EXERCISE OBJECTIVE: Here, set down only the lines between the line that contains "Toggle campaign Конверсии на квиз / 20.07 on" and the final line of the material, both included, exactly as written. Skip the pictures.

MATERIALS PROVIDED:

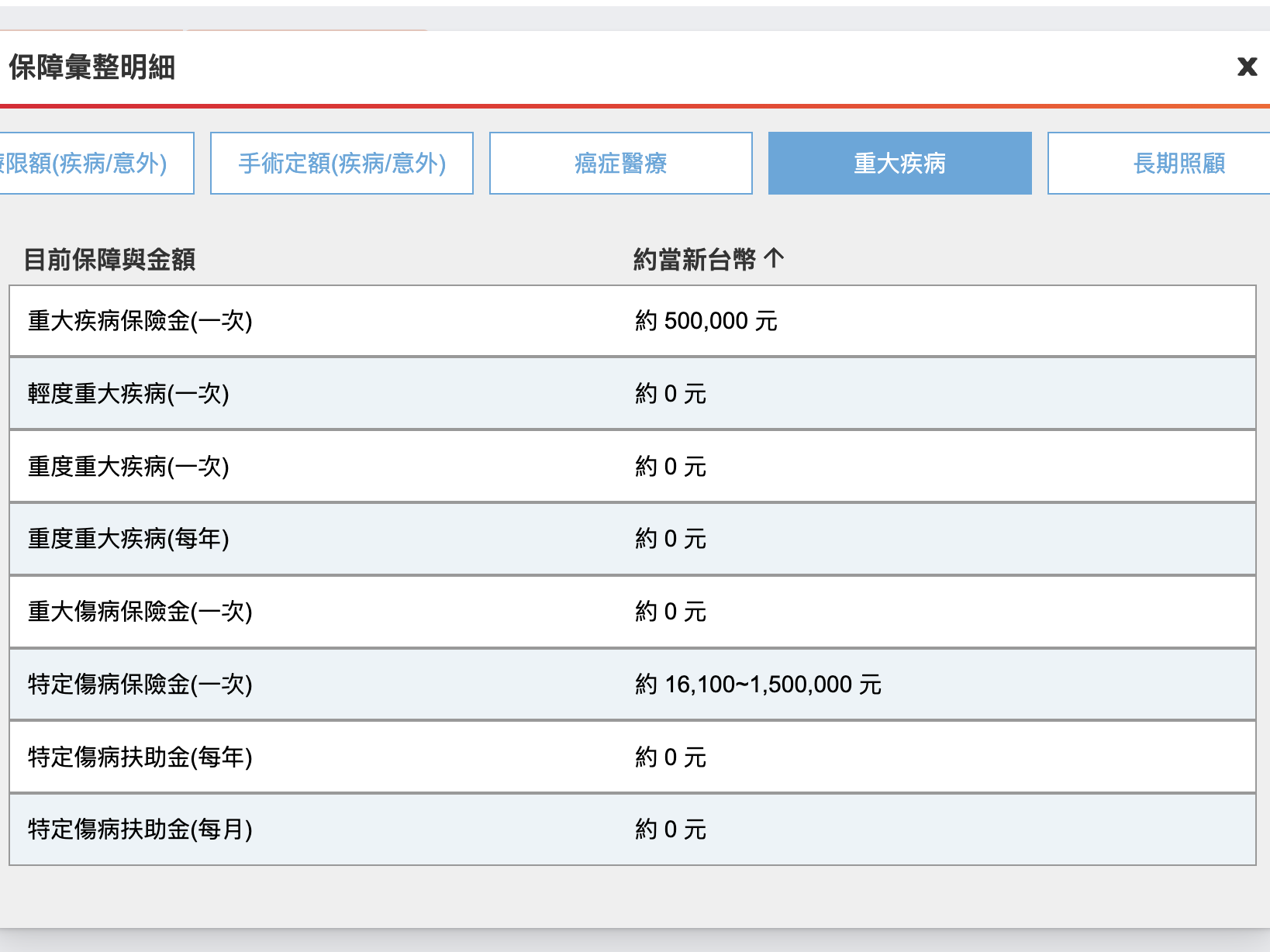This screenshot has width=1270, height=952.
Task: Select the 重大疾病保險金(一次) row
Action: (x=140, y=321)
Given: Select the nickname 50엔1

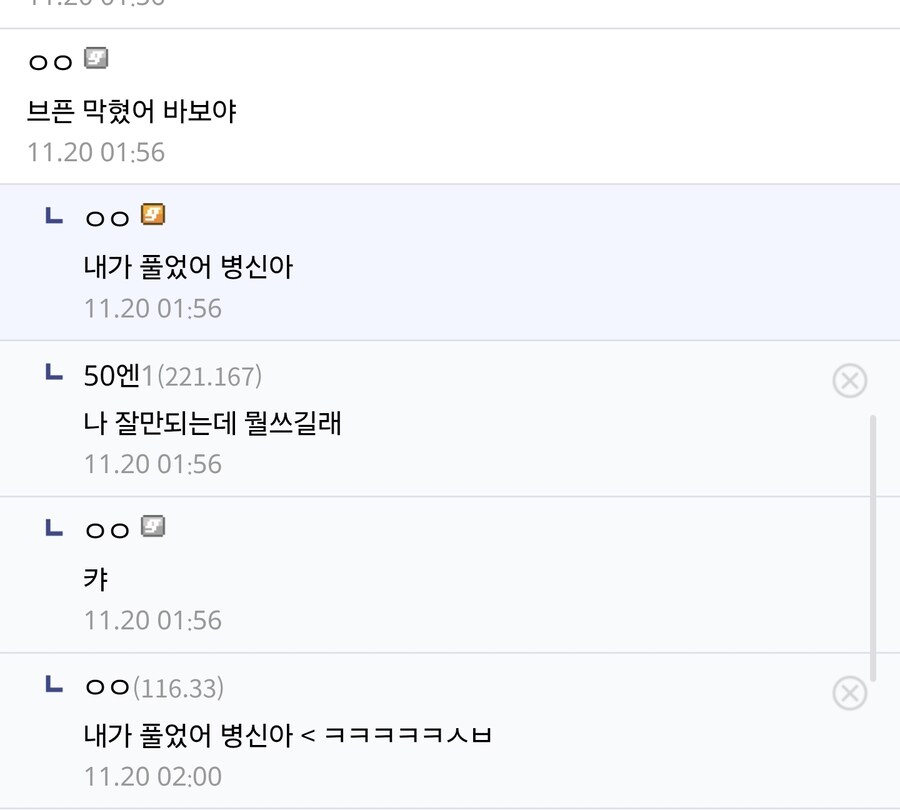Looking at the screenshot, I should 103,376.
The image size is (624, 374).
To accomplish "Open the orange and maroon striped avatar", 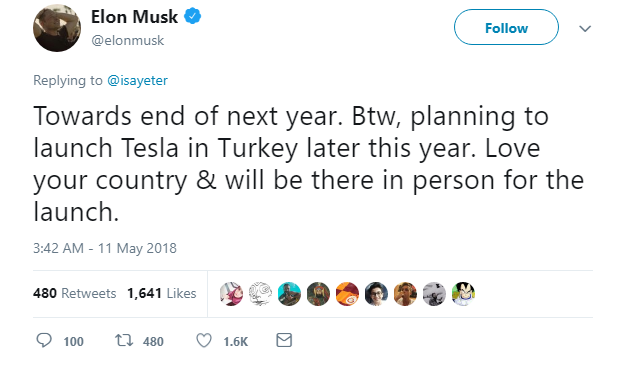I will point(347,294).
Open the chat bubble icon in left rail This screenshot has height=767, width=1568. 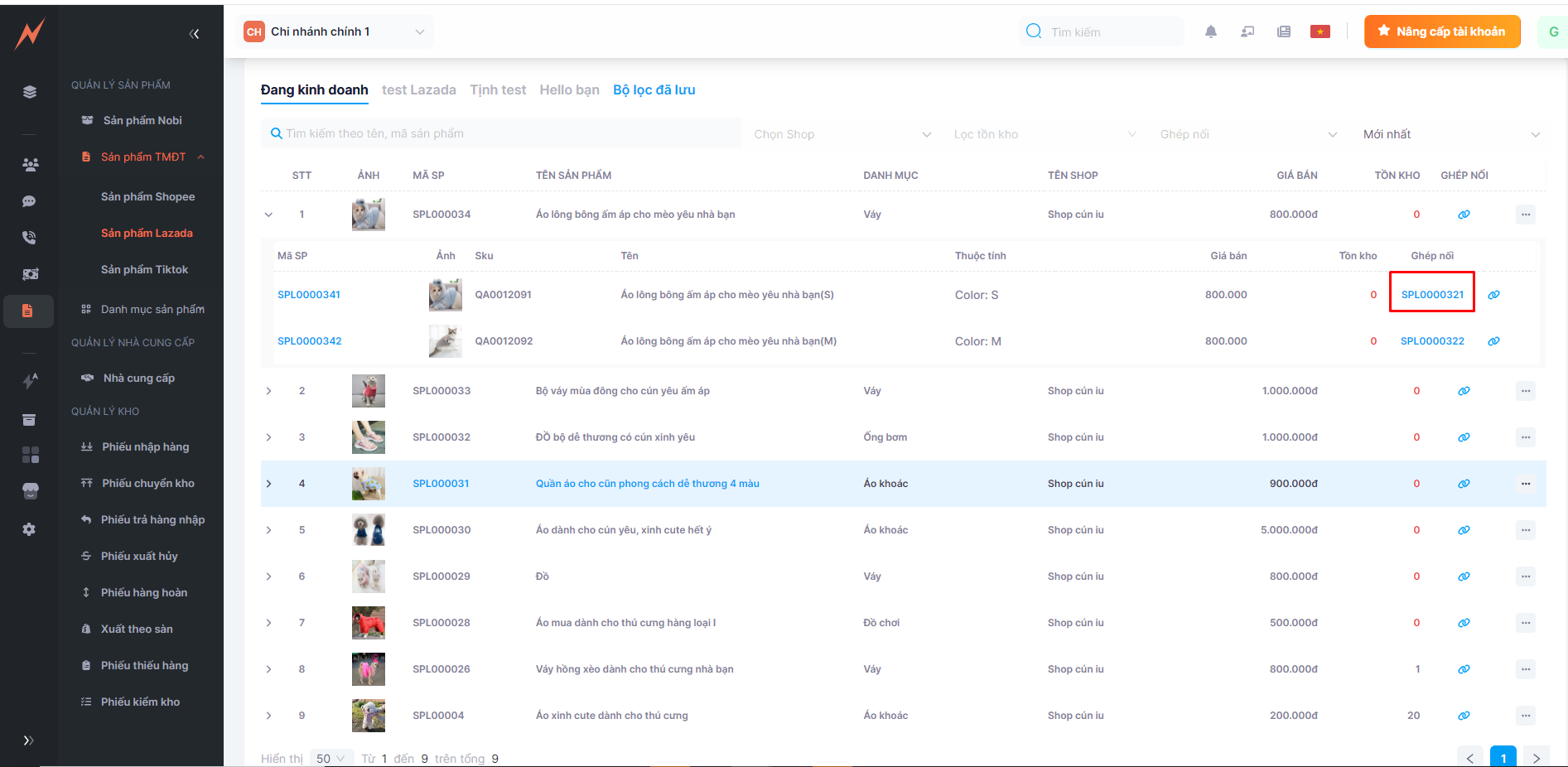tap(29, 201)
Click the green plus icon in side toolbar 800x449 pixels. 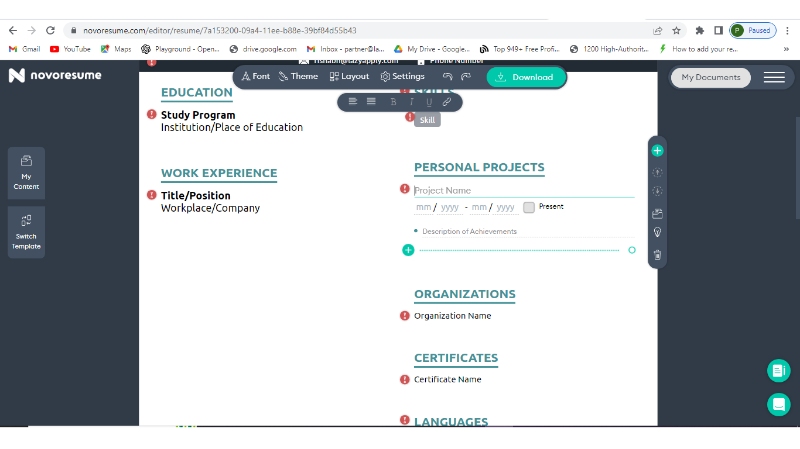pyautogui.click(x=657, y=151)
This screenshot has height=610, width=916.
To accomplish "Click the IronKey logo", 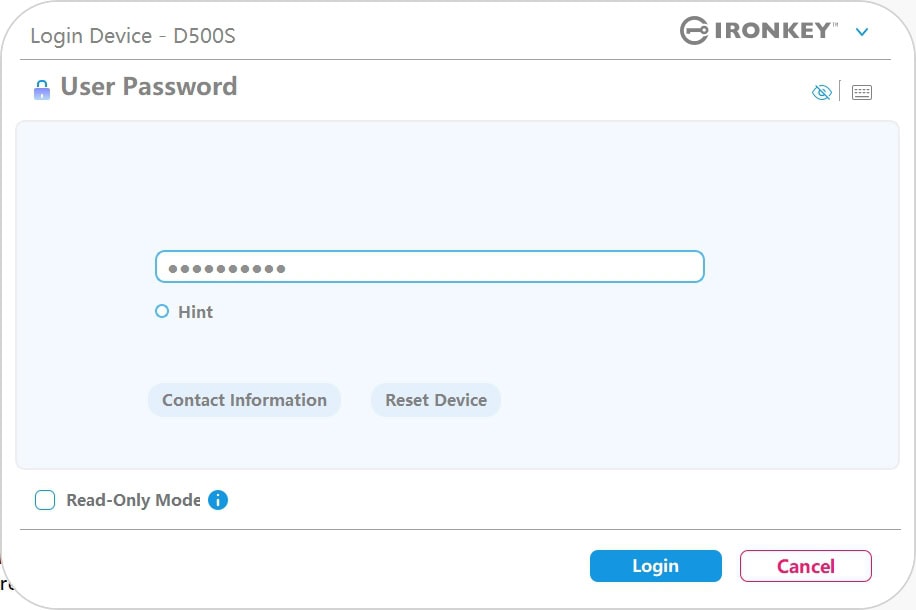I will pyautogui.click(x=757, y=31).
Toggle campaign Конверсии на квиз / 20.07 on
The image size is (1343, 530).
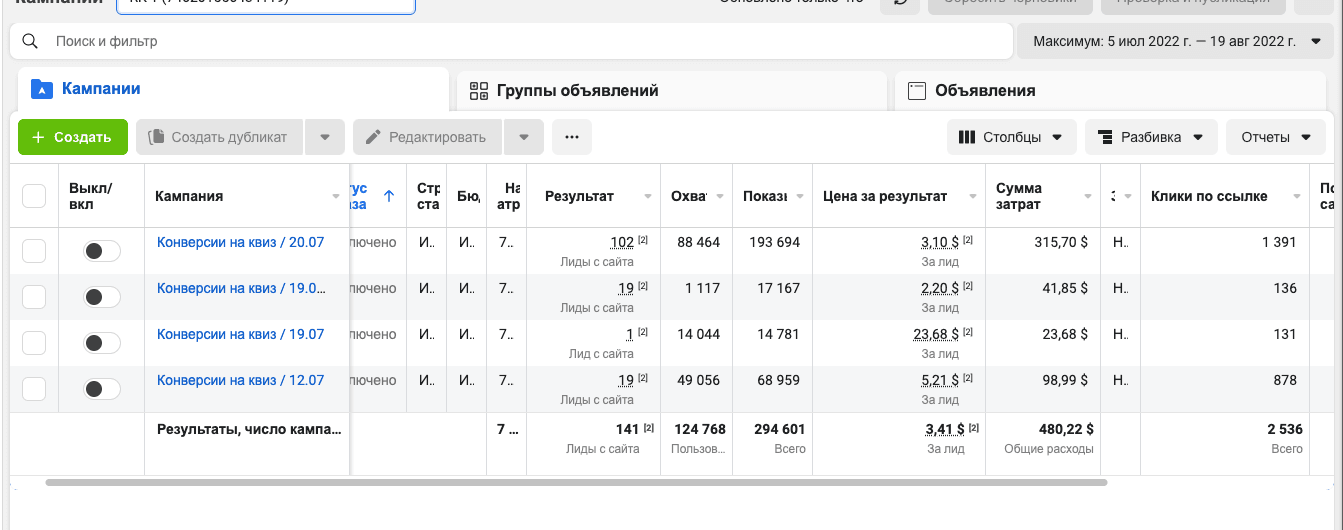pyautogui.click(x=101, y=251)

SOLUTION TO THIS TASK:
Toggle campaign Конверсии на квиз / 20.07 on
The image size is (1343, 530).
pyautogui.click(x=101, y=251)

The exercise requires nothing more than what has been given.